SELECT

Returns data from a single table. A SELECT statement without a WHERE clause is not recommended because all rows from all partitions are returned. Queries that span multiple partitions can seriously impact performance.

Syntax

SELECT [ JSON | DISTINCT ] <selectors>
  FROM [<keyspace_name>.]<table_name>
  [ WHERE [ <primary_key_conditions> | <non_primary_key_conditions> IN (<column_name> [, ...]) ALLOW FILTERING ] [ AND ] [ <index_conditions> ]
  [ GROUP BY <column_name> [ , ... ] ]
  [ ORDER BY <column_name> ( ASC | DESC ) [ , ... ] ] |
  [ ORDER BY <vector_column_name> ANN OF [n,n,n,...] [ LIMIT N ] ]
  [ ( LIMIT <N> [ OFFSET <N> ]  | PER PARTITION LIMIT <N> ) ]
  [ ALLOW FILTERING ] ;

Legend
Syntax conventions	Description
UPPERCASE	Literal keyword.
Lowercase	Not literal.
`< >`	Variable value. Replace with a user-defined value.
`[]`	Optional. Square brackets (`[]`) surround optional command arguments. Do not type the square brackets.
`( )`	Group. Parentheses ( `( )` ) identify a group to choose from. Do not type the parentheses.
`\|`	Or. A vertical bar (`\|`) separates alternative elements. Type any one of the elements. Do not type the vertical bar.
`...`	Repeatable. An ellipsis ( `...` ) indicates that you can repeat the syntax element as often as required.
`'<Literal string>'`	Single quotation (`'`) marks must surround literal strings in CQL statements. Use single quotation marks to preserve upper case.
`{ <key> : <value> }`	Map collection. Braces (`{ }`) enclose map collections or key value pairs. A colon separates the key and the value.
`<<datatype1>,<datatype2>>`	Set, list, map, or tuple. Angle bracke ts ( `< >` ) enclose data types in a set, list, map, or tuple. Separate the data types with a comma.
`<cql_statement>;`	End CQL statement. A semicolon (`;`) terminates all CQL statements.
`[--]`	Separate the command line options from the command arguments with two hyphens ( `--` ). This syntax is useful when arguments might be mistaken for command line options.
`' <<schema\> ... </schema\>> '`	Search CQL only: Single quotation marks (`'`) surround an entire XML schema declaration.
`@<xml_entity>='<xml_entity_type>'`	Search CQL only: Identify the entity and literal value to overwrite the XML element in the schema and solrConfig files.

Parameters

Parameter Description Default

Parameter	Description	Default
`keyspace_name`	Optional. Name of the keyspace that contains the table to select.	If no name is specified, the current keyspace is used.
`table_name`	Name of the table to select.
`column_name`	Name of the column to select.
`vector_column_name`	Name of the vector column to select.

keyspace_name

Optional. Name of the keyspace that contains the table to select.

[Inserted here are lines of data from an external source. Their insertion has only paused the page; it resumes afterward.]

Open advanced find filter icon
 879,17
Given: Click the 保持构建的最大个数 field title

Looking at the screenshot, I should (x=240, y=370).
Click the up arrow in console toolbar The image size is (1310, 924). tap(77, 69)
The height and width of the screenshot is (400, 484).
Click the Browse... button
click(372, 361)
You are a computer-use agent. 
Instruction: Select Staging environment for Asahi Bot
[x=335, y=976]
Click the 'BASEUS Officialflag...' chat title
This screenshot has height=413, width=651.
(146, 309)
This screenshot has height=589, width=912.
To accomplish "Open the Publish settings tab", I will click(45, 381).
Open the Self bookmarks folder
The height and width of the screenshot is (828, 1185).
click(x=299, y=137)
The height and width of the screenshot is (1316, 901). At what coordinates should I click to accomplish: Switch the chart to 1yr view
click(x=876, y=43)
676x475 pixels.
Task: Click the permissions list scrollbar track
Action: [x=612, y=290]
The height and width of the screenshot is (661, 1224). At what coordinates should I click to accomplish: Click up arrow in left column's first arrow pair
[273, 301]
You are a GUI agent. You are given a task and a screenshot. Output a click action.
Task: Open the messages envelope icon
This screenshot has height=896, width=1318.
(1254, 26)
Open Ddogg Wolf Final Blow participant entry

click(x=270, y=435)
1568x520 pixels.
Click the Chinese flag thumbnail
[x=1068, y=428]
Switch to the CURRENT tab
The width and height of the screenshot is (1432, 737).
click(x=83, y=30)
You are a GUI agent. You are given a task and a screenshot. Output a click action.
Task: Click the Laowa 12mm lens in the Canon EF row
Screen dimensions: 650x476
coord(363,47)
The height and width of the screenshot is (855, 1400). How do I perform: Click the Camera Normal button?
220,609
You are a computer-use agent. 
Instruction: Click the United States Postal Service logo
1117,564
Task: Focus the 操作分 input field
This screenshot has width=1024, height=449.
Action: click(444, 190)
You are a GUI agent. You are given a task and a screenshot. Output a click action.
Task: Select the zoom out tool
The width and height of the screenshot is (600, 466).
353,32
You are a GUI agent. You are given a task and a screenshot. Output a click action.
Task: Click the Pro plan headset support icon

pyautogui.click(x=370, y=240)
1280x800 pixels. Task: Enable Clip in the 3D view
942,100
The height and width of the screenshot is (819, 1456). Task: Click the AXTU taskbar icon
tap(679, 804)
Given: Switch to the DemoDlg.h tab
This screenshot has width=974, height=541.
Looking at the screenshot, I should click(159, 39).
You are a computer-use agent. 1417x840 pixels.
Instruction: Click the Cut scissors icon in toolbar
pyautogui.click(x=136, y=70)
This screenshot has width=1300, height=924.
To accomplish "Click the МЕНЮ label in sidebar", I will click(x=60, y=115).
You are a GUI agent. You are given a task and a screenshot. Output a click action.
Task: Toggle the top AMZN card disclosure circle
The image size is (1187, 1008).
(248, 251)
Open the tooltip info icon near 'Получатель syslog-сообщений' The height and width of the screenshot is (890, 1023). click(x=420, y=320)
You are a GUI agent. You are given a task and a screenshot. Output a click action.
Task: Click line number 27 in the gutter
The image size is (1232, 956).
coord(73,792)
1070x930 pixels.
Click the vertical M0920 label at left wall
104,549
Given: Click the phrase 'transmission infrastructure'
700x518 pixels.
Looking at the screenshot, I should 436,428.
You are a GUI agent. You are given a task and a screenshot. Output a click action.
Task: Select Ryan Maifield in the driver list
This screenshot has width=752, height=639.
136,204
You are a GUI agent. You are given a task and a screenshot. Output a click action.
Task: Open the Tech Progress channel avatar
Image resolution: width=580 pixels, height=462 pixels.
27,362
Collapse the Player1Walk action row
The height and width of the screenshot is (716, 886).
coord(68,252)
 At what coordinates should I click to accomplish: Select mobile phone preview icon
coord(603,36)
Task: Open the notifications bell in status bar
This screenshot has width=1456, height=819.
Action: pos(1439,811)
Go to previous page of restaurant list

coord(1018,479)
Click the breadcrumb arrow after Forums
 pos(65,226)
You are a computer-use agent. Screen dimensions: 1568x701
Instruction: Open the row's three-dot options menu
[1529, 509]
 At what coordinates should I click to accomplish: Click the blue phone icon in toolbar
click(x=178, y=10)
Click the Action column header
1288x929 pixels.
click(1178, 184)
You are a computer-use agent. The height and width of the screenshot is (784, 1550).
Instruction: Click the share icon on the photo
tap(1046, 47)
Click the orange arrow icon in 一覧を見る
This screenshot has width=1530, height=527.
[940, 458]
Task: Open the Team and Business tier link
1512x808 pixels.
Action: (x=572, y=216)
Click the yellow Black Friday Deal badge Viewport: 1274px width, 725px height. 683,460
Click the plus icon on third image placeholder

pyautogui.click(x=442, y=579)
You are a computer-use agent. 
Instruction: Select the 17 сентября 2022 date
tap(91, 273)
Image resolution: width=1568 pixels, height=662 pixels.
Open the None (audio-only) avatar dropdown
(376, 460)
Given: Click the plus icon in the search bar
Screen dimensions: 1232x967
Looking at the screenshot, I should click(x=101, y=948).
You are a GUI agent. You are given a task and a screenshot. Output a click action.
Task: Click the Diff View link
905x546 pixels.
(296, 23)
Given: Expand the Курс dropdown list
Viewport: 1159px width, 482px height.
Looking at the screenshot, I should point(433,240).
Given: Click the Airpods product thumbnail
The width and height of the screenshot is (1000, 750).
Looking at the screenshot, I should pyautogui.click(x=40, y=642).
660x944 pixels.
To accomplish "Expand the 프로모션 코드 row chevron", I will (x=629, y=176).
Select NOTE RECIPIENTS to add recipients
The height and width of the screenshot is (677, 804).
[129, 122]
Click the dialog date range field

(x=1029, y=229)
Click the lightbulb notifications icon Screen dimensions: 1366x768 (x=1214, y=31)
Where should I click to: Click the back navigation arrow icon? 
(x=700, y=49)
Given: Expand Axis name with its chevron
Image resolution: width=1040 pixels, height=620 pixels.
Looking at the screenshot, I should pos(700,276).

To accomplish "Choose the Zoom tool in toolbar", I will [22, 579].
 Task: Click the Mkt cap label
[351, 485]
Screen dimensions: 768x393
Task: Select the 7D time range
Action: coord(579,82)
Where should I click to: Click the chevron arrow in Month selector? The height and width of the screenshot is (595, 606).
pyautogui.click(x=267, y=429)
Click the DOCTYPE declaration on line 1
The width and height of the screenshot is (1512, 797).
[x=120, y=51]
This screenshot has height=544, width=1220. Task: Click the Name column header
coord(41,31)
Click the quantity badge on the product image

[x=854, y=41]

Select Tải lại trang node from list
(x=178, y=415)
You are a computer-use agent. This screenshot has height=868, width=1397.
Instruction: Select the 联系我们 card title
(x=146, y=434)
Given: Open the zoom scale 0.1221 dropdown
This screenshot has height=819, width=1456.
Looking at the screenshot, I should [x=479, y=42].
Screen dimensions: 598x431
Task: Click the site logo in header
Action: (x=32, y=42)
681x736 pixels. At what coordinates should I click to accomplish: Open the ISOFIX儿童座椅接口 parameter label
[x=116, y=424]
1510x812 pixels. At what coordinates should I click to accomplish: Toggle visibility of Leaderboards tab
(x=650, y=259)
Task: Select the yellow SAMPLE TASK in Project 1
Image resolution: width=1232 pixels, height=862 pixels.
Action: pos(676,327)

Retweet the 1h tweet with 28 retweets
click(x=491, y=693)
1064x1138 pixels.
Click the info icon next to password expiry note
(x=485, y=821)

If no name is specified, the current keyspace is used.

table_name

Name of the table to select.

column_name

Name of the column to select.

vector_column_name

Name of the vector column to select.

Selectors

The SELECT statement is used to query data from a table in CQL. The results are returned as a set of rows. Selectors are used to specify which columns are queried and returned. The SELECT statement can also transform the data on return using functions. Table data also has related metadata that can be returned using metadata functions.

Return all columns

To return all columns from a table, use the wildcard * selector.

SELECT * FROM cycling.cyclist_name;

Result

 id                                   | firstname | lastname
--------------------------------------+-----------+-----------------
 e7ae5cf3-d358-4d99-b900-85902fda9bb0 |      Alex |           FRAME
 fb372533-eb95-4bb4-8685-6ef61e994caa |   Michael |        MATTHEWS
 5b6962dd-3f90-4c93-8f61-eabfa4a803e2 |  Marianne |             VOS
 220844bf-4860-49d6-9a4b-6b5d3a79cbfb |     Paolo |       TIRALONGO
 6ab09bec-e68e-48d9-a5f8-97e6fb4c9b47 |    Steven |      KRUIKSWIJK
 e7cd5752-bc0d-4157-a80f-7523add8dbcd |      Anna | VAN DER BREGGEN

(6 rows)

Since the * selector returns all columns, it is not necessary to specify the column names. The more columns a table has, the more resources are required to return the data.

Return specific columns

Because the number of columns returned can affect performance, it is recommended to specify the columns to return, if possible.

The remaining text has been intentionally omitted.